(1.) THIS is a revision against an order passed by Sri D. Naik, Sub-divisional magistrate, Athmallik in Case No. 13-M of 1967 ordering the petitioner to pay a sum of Rs. 40/- per month with effect from the date of the institution of the said case on 26-6-1967, towards the maintenance of his wife, the opposite party and his minor son, who are now living away from the petitioner. While passing this order, the Magistrate has further ordered that if the petitioner does not choose to pay the maintenance as aforesaid, he is to live in the house of his wife's parents and to maintain them according to the desire of his wife.
(2.) THE petitioner's wife (the opposite party) filed the aforesaid case against her husband (the petitioner), on the allegation that she being the only daughter of her parents, her father, negotiated with the petitioner, and on getting his consent kept him as Ghar Jwain after performing their marriage. The petitioner lived with his wife in his father-in-law's house for a few years and thereafter, on two or three previous occasions, he left that place and went away to his own village on creating troubles and picking up quarrels with her and her parents. The petitioner has come back to his father-in-law's village with his widowed mother, but is living separately from his wife in his own house, and is not agreeable to stay with her in her father's house in spite of her repeated requests and the decisions of the village panch. The opposite party as such is remaining in her father's house with her child four and half years old, and the petitioner, does not care to maintain her and her child.

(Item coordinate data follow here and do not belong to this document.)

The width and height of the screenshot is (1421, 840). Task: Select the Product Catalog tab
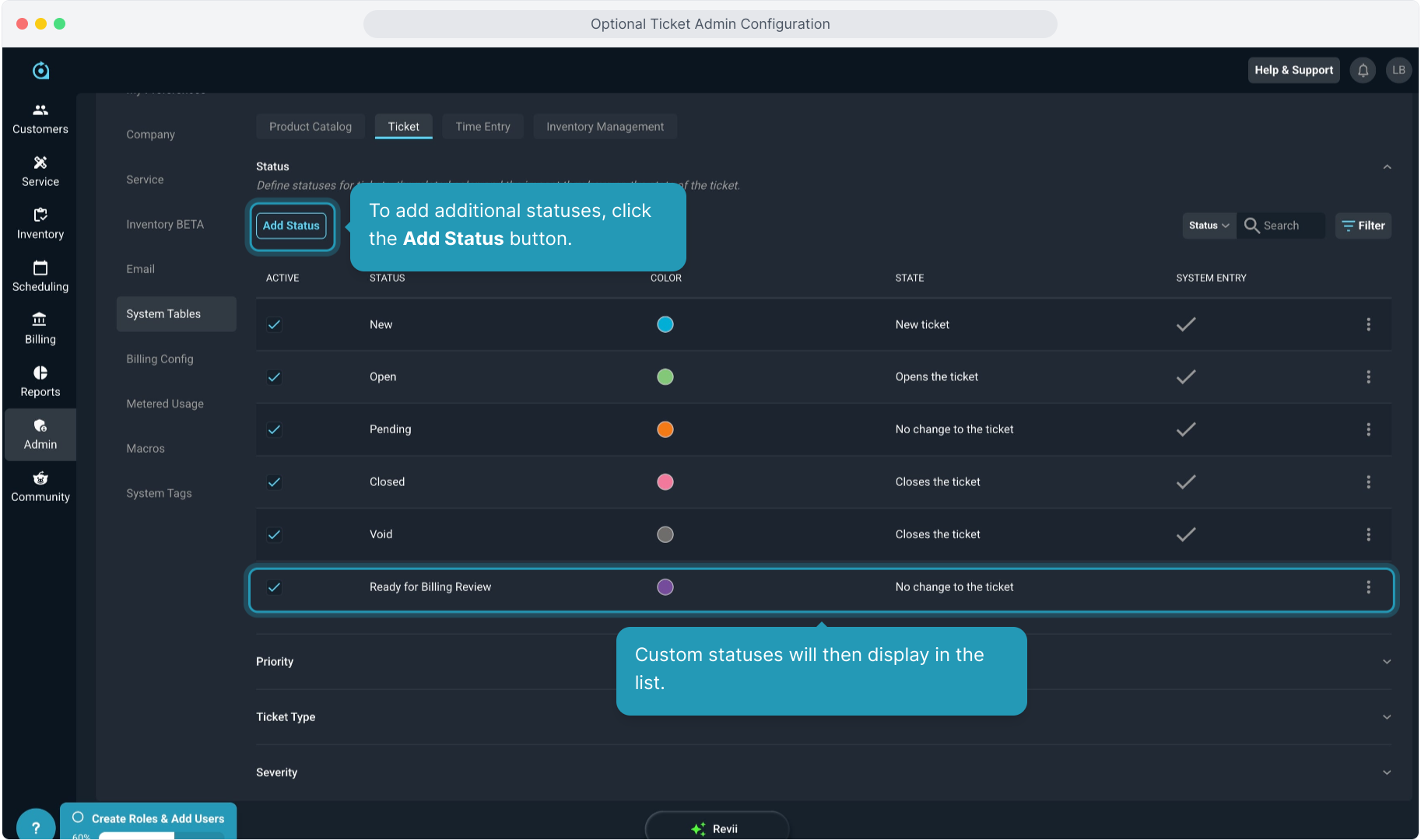pos(311,127)
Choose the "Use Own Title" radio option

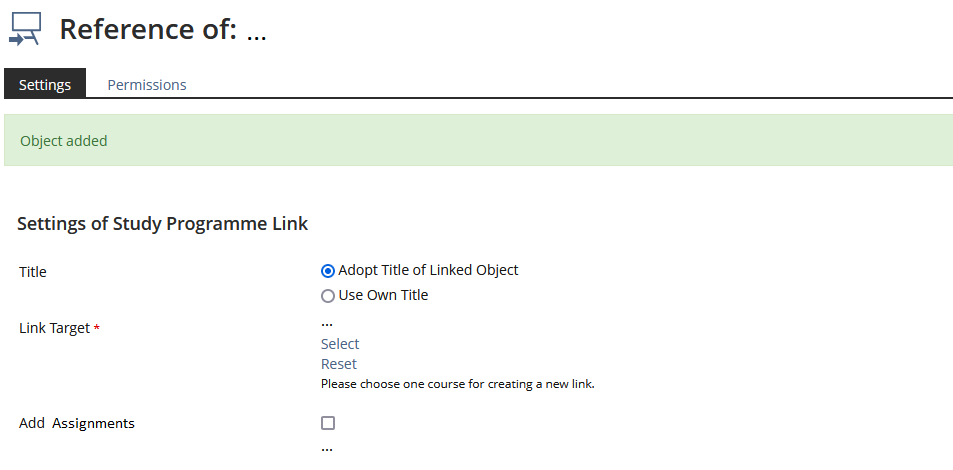click(328, 296)
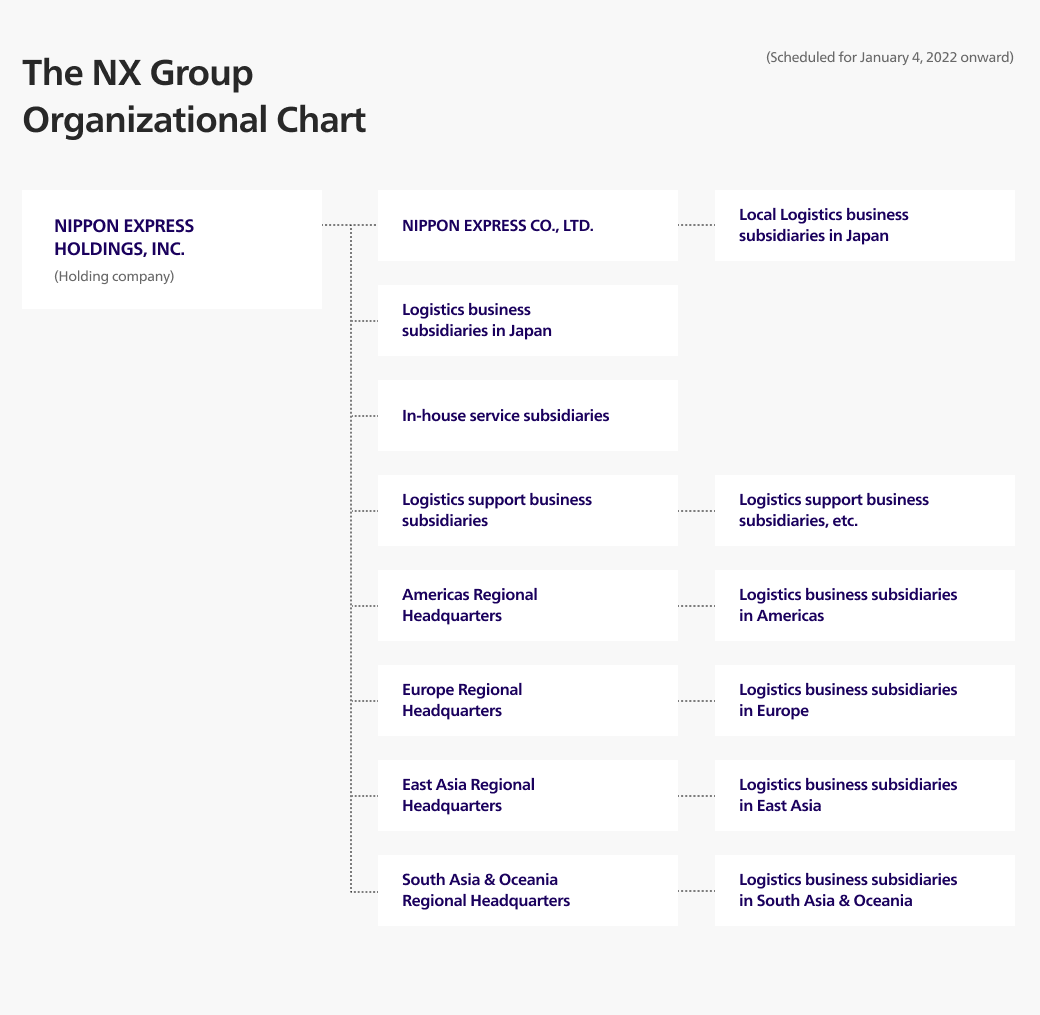The height and width of the screenshot is (1015, 1040).
Task: Click dotted connector right of Europe Regional Headquarters
Action: [696, 701]
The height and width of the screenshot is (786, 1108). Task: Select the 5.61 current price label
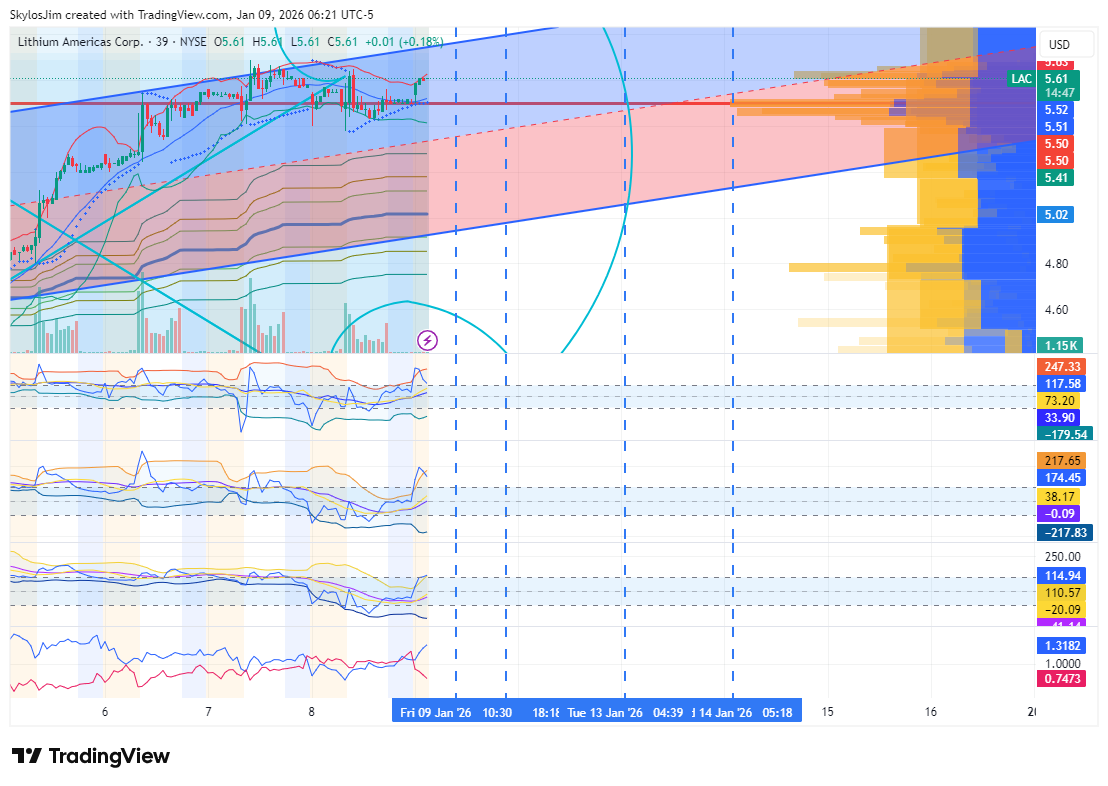click(x=1056, y=79)
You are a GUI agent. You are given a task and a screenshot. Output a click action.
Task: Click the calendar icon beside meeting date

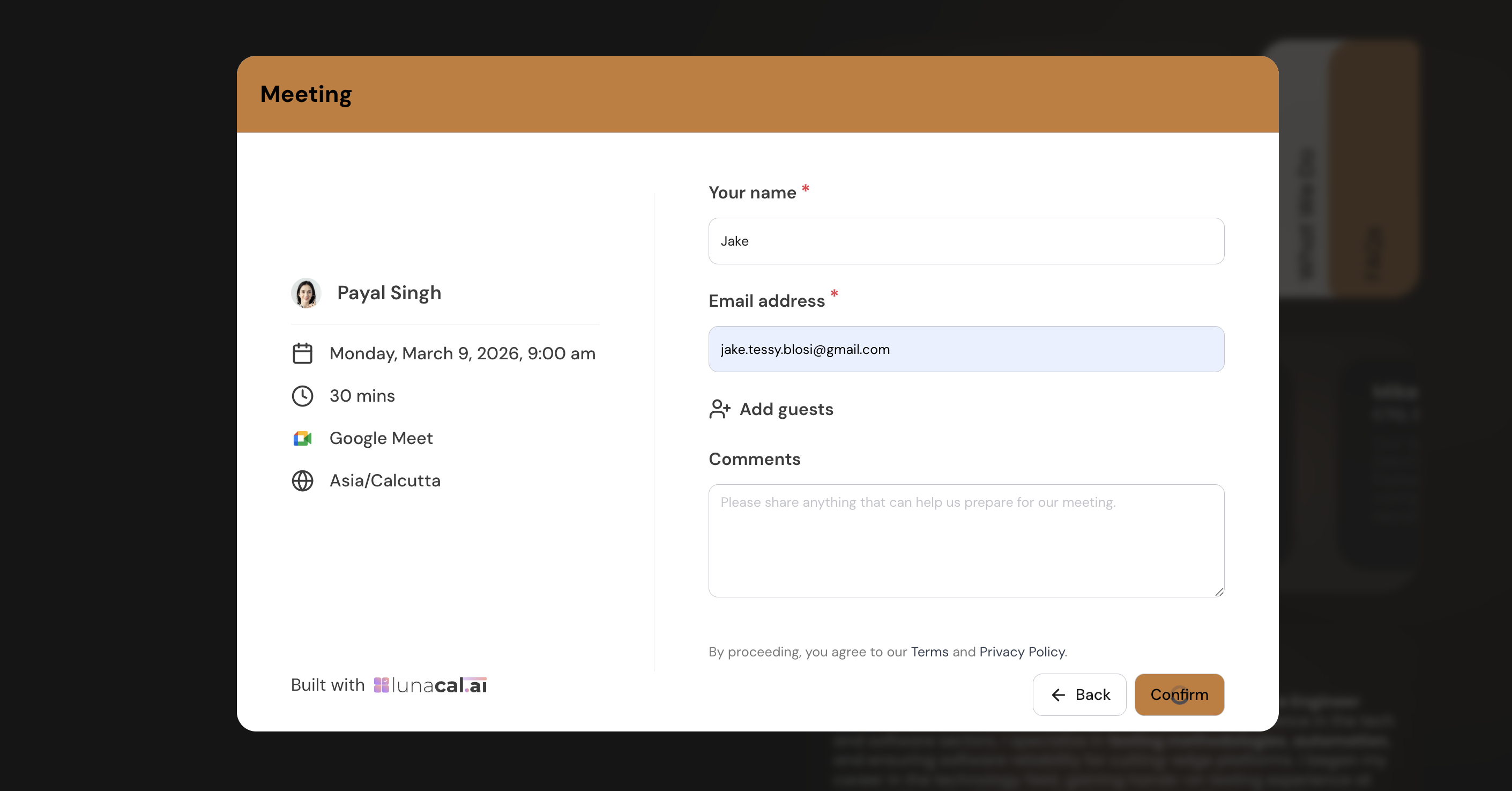(302, 353)
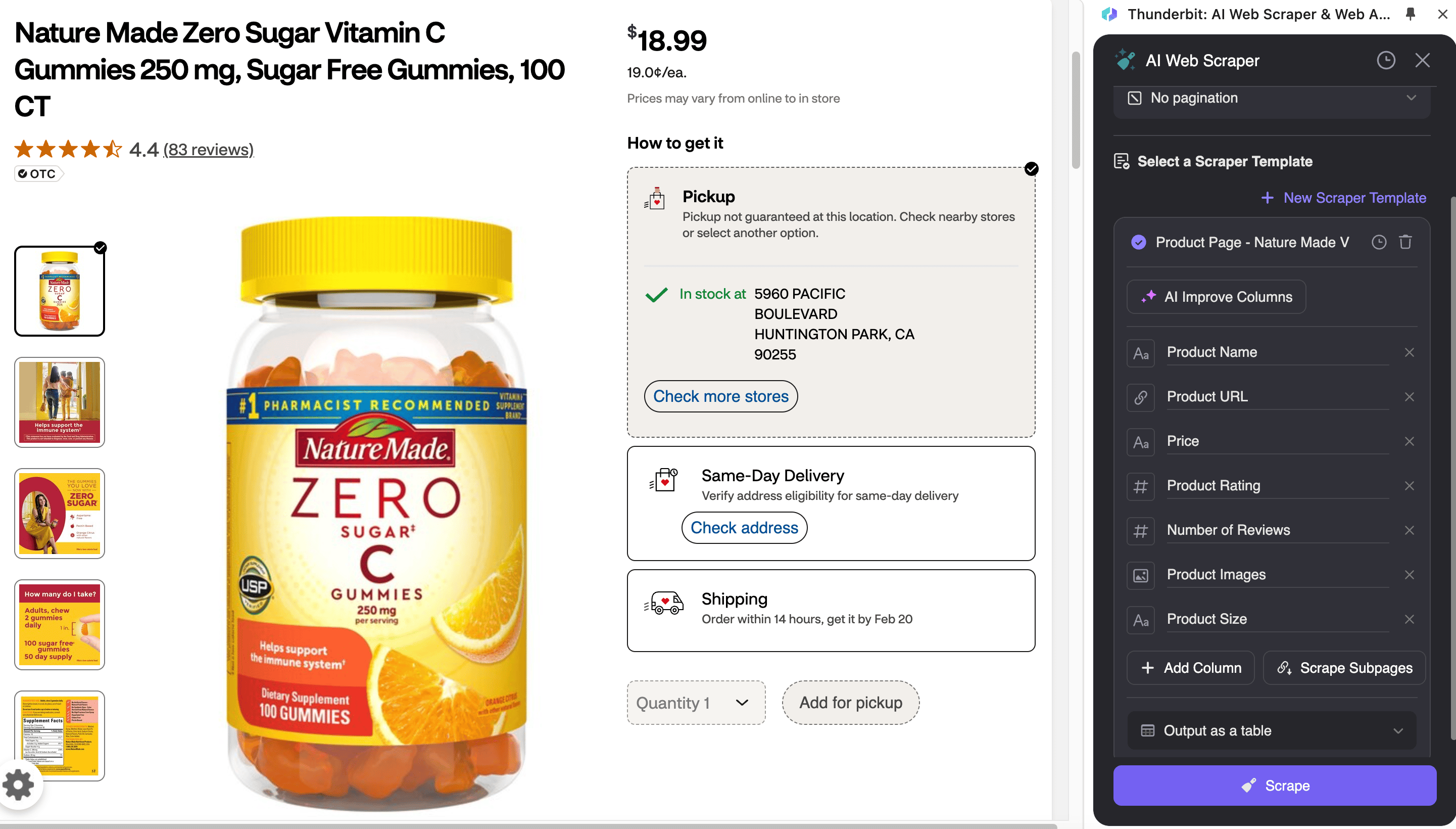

(3.) THE petitioner, on the other hand contended that he could not Jive in his fatherin-law's house because of ill-treatment meted out to him there. He stated in his written statement that he was and is always ready and willing to maintain his wife, and his son if they would come over and live with him in his house, in the same village. Instead of the wife and child coming to live with the petitioner, his wife, on the ill-advice of her father, is rather insistent upon him that he should come and live with her in her father's house.